Simple Linear Regression is a technique in statistics to predict a function that describes how two variables relate to one another, using a set of of observations. The observations are assumed to have some deviation from the relationship

Example

First, we’ll generate a set of values that have relation to one another, but with some randomized variance.

x <- 1:100
y <- 1:100
dev <- runif(100, min=0, max=10)
y = y + dev
data1 <- data.frame ( X = x, Y = y)

So, for x values of 1 to 100, Y is equal to X plus a random number between 0 and 10.

Plot showing our randomized relation

Generating the regression

The regression line will be a straight, non-vertical line, and so its formula is as simple as \(y = mx + b\) with \(m\) being the slope and \(b\) being the y-intercept. While we can intuitively see the relation of our simple scatter plot, generating the regression mathematically can be more complicated: \[\frac{y - \bar y}{s_y} = r_{xy}\frac{x - \bar x}{s_x}\] with \(\bar x\) and \(\bar y\) being the average of those values across the set, \(s_x\) and \(s_y\) being the standard deviation, and \(r_{xy}\) being the correlation coefficient, which gives us our slope.
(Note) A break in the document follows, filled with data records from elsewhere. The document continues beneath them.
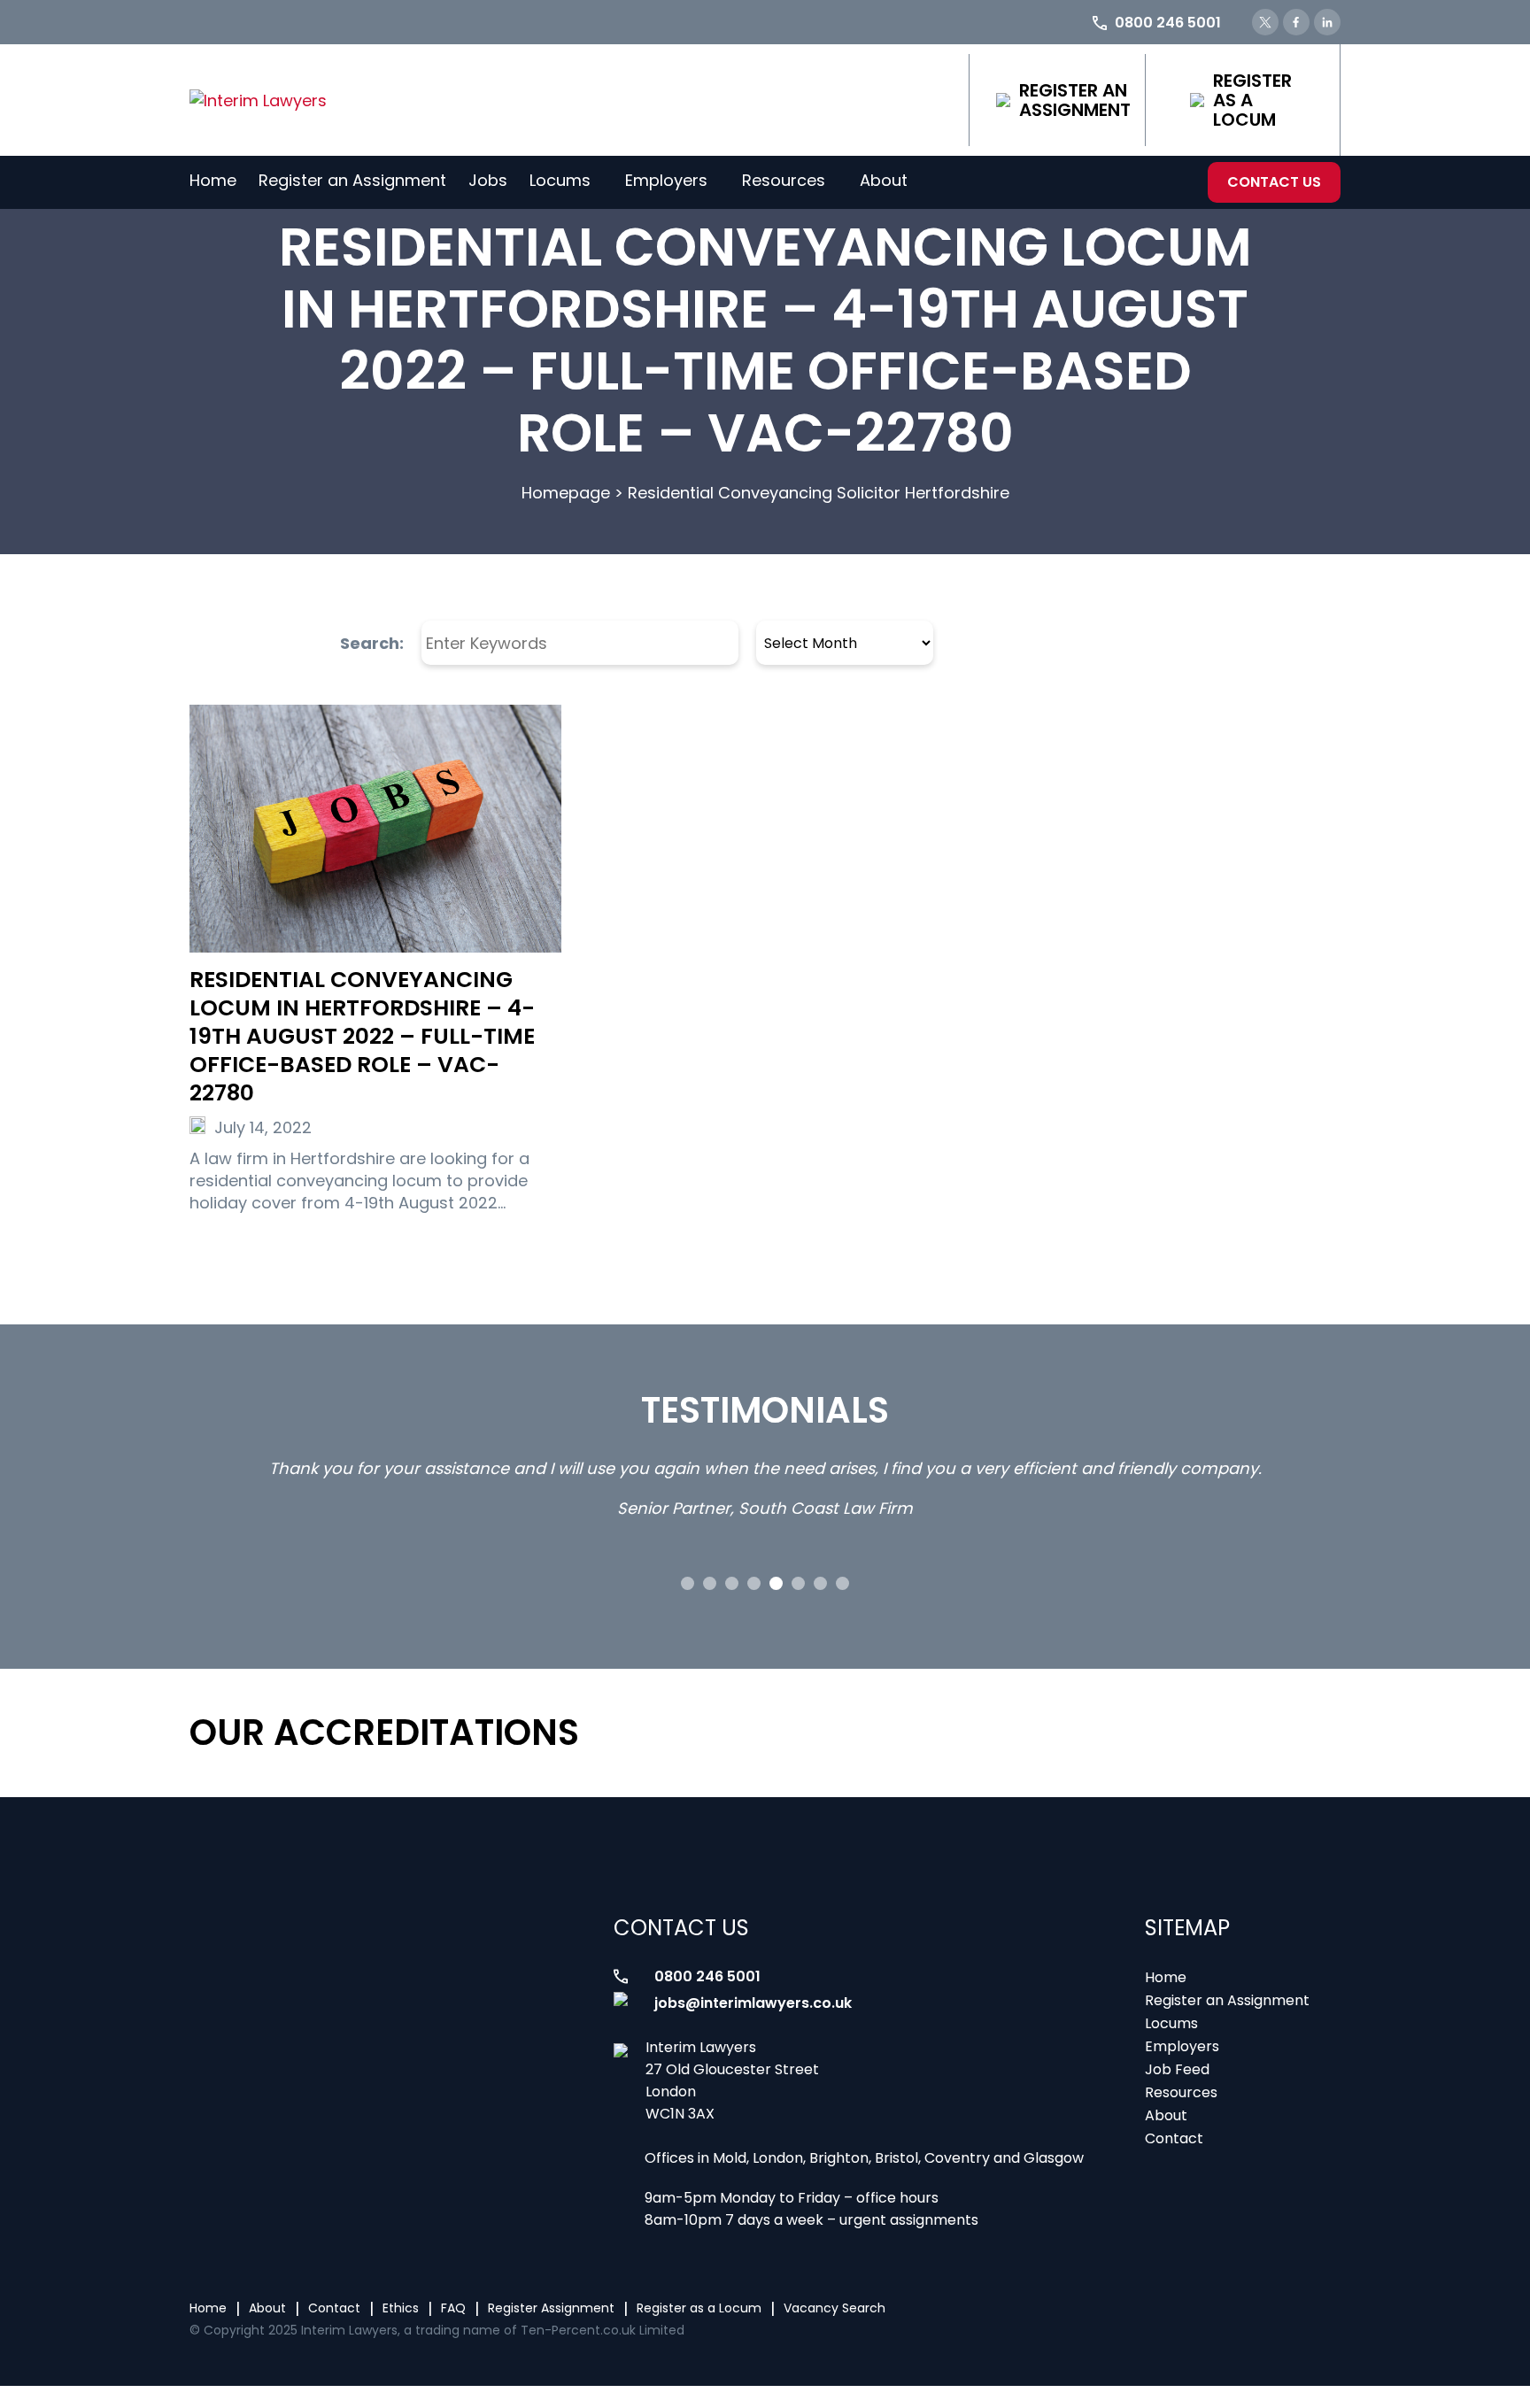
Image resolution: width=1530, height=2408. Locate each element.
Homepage (566, 493)
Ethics (400, 2308)
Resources (783, 180)
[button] (687, 1583)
Generating the regression (continued)

\(r_{xy}\), or the correlation coefficient, can be found with the following formula, using the averages of various expressions across the set: \[r_{xy} = \frac{\overline {xy} - \bar x \bar y}{\sqrt{(\bar{x^2}-\bar x^2)(\bar{y^2}-\bar y^2)}}\] with, for example, \(\overline{xy}\) being the average of \(x \cdot y\) across the set, and \(\bar x \bar y\) being the product of the average of \(x\) and the average of \(y\).

Plotting the regression

Condifdence interval

Because we assume there is some deviation from the relationship, this means that our regression line might not be true to the actual function representing the relation due to the randomized noise. To accommodate this, we can calculate the confidence interval, which shows a range of how likely the regression line would be to fall within a certain range. First, let’s increase the variance in our values to +0-50:

dev <- runif(100, min=0, max=50)
y = y + dev
data1 <- data.frame ( X = x, Y = y)

Confidence interval example

This graph shows the 95% confidence interval, so there is a 99% chance the line will fall within the shaded area, counting for the fact the deviation within the data set is randomized.